Action needed on infrastructure pledges

Thursday, 6 August, 2009 - 00:00

INVESTMENT in new infrastructure, and ensuring equitable and fair access to existing infrastructure are key issues that must be addressed if government is to encourage new mining investment, according to those at the WA Business News junior miners forum.

Both federal and state governments have made significant public commitments to investing in new industrial infrastructure - notably port, rail, power and road facilities - in the fight to counter the effects of the global slowdown.

However, consensus at the forum was that, irrespective of who takes the plunge, those worthy promises must be quickly turned to action or junior miners would turn their attention elsewhere.

Furthermore, delay would also mean Australia was not in a position to meet stronger demand for key commodities, such as iron ore, in five years if it failed to get the infrastructure settings right to encourage the successful entry of newcomers.

"You've got to do it now, you've got to make sure that adequate funds are put aside for investment now, whether its public or private participation in those investments," Pioneer Resources chairman Craig McGown said.

"But there's got to be a mindset of government that they recognise the key is for these projects to be developed in Australia. Otherwise explorers will go to places like Africa where ... the development process is a lot easier.

"Everyone sitting around this table is saying there's got to be a catalyst, there's got to be a government approach which says 'we are pro development'."

Mal Randall, chairman of aspiring Pilbara iron ore miner Iron Ore Holdings, said one of the key factors in government taking such an approach was ensuring that existing infrastructure, such as port and rail facilities in the Pilbara, could be accessed by new producers on fair terms in a timely manner.

For more than a decade, Pilbara giants BHP and Rio Tinto have fought tooth and nail to prevent other companies from accessing their iron ore railways, despite equitable third-party access being an explicit condition of the state agreements that entitled them to mine Western Australia's rich iron ore reserves.

While Fortescue Metals Group is slowly winning its five-year legal push to gain access to BHP's railways, it has also built its own facilities an has negotiated port and rail service agreements with two Pilbara newcomers, Atlas Iron and BC Iron.

However, progress for other companies such as IOH, which have key deposits jammed between both BHP and Rio's lines, has to date been glacial.

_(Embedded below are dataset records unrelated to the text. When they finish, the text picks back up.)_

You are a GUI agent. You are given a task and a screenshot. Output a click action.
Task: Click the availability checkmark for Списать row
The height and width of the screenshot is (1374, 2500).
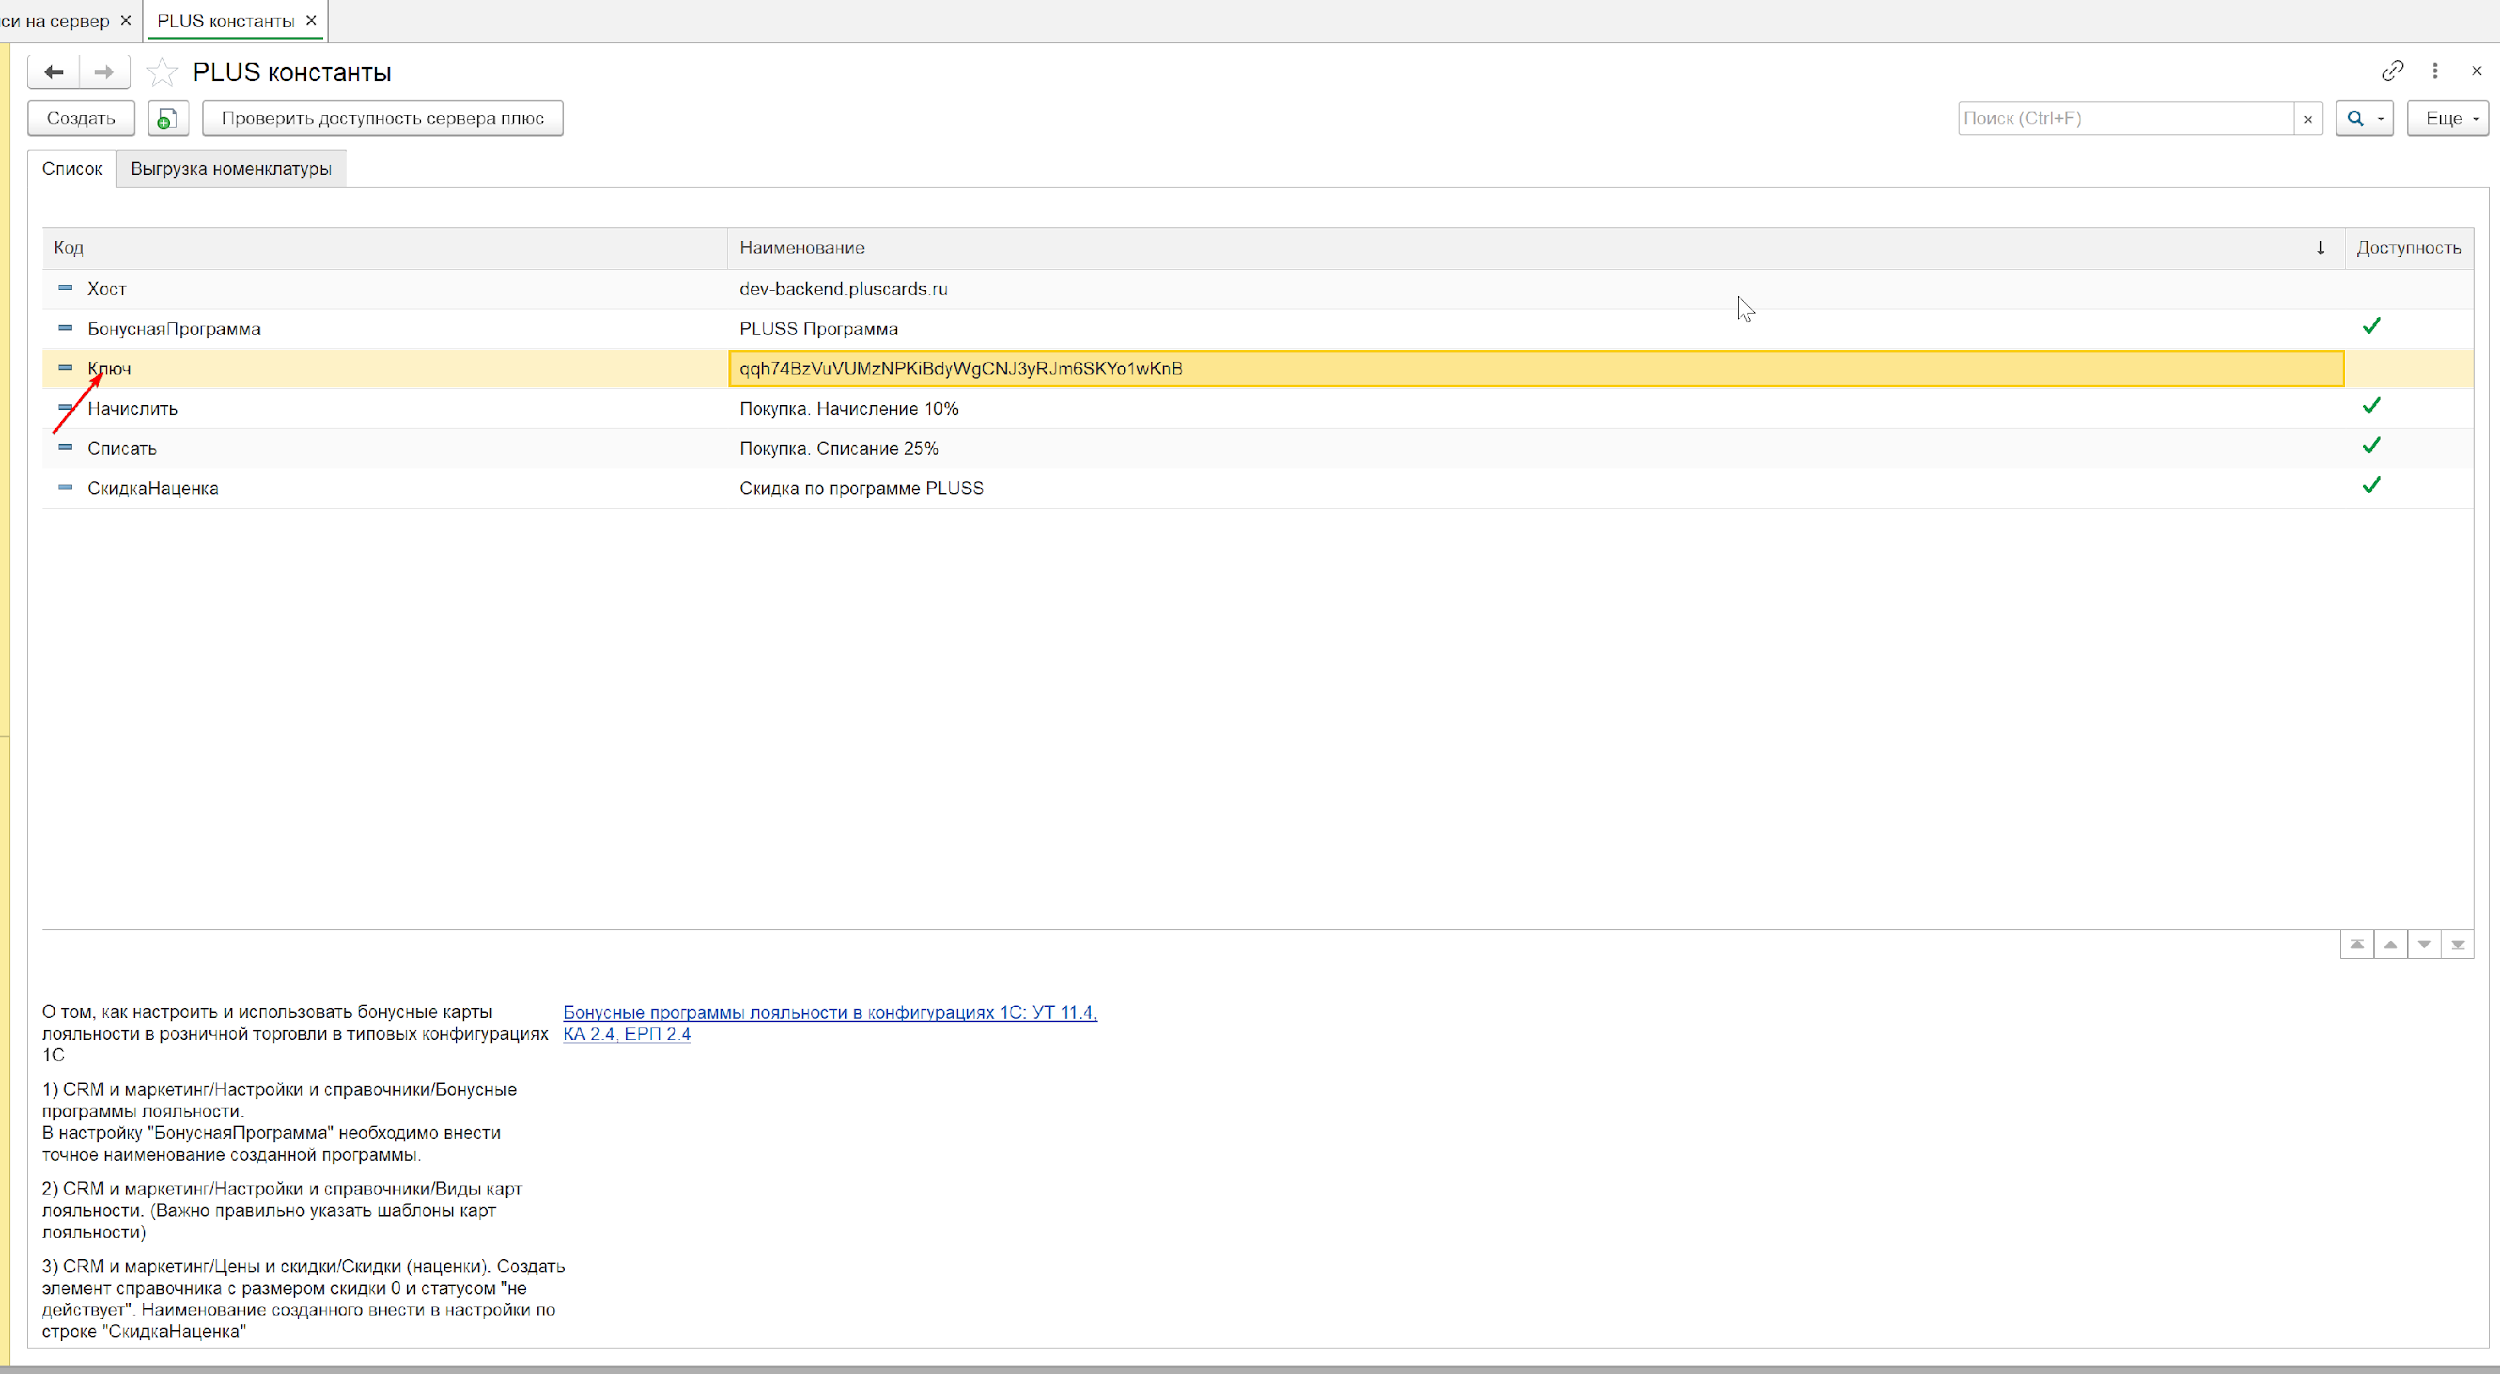click(x=2371, y=446)
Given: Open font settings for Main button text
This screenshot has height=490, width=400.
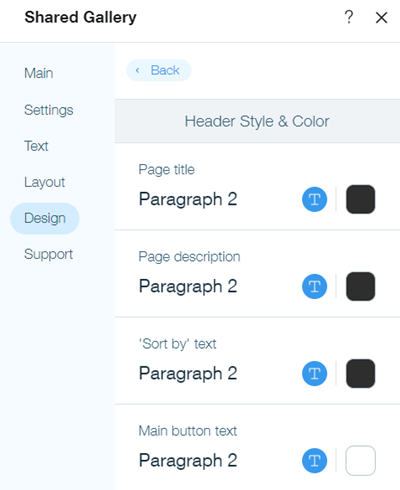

Mr Randall said one of the key issues for Pilbara juniors was that all the focus was on rail access and did not address port access. So while it may be hypothetically possible to negotiate rail haulage with a major such as BHP, there was no mechanism to secure its export from the coast. Even the state government's $200 million pledge to build the Utah Point multi-user iron ore wharf at Port Hedland it is not accessible from existing rail facilities, limiting its use to small-scale miners trucking ore to port.

It is, therefore, imperative for all parties - big and small to cooperate - if the industry is to avoid playing into the hands of its overseas competitors.

"Our competitors in the iron ore business are not the Australians in the Pilbara, it is the Brazilians and the Indians ... so it's time we all sort of worked together to benefit WA and Australia," Mr Randall said.

Polaris Metals managing director Ken Hellsten said junior miners had no problem with paying a fair price for access, both in terms of tariffs and capital investment to deliver the incremental upgrade of facilities to cater for third-party use.

However, he said the determination of BHP and Rio to fight all attempts at gaining fair access to their rail facilities suggested their proposed iron ore merger would only make that even less likely.

Will Burbury, chairman of fellow iron ore junior Warwick Resources, said it was therefore vital that the state government acted decisively in using its leverage to make fair access a condition for allowing the merger to proceed.

"We are hopeful that the rhetoric we are hearing from the premier, that he wants to renegotiate the state agreements ... leads to a workable solution on rail access. It's not going to be easy, but here is a time where he has a bit of political leverage to achieve an outcome; and if we as juniors don't believe that's going to happen, then we are in the wrong business," Mr Burbury said.

Mr Randall said the 'Kambalda model' - where big companies sell their smaller assets to junior companies, but continue to buy the ore - was an ideal model in places such as the Pilbara iron ore fields.

The phrase refers to WMC's sale of its mostly small Kambalda nickel mines to junior miners in the late 1990s in return for offtake contracts with the juniors. The move revived Kambalda, which remains one of WA's most productive nickel fields, but which would otherwise have closed down in the hands of a single big producer.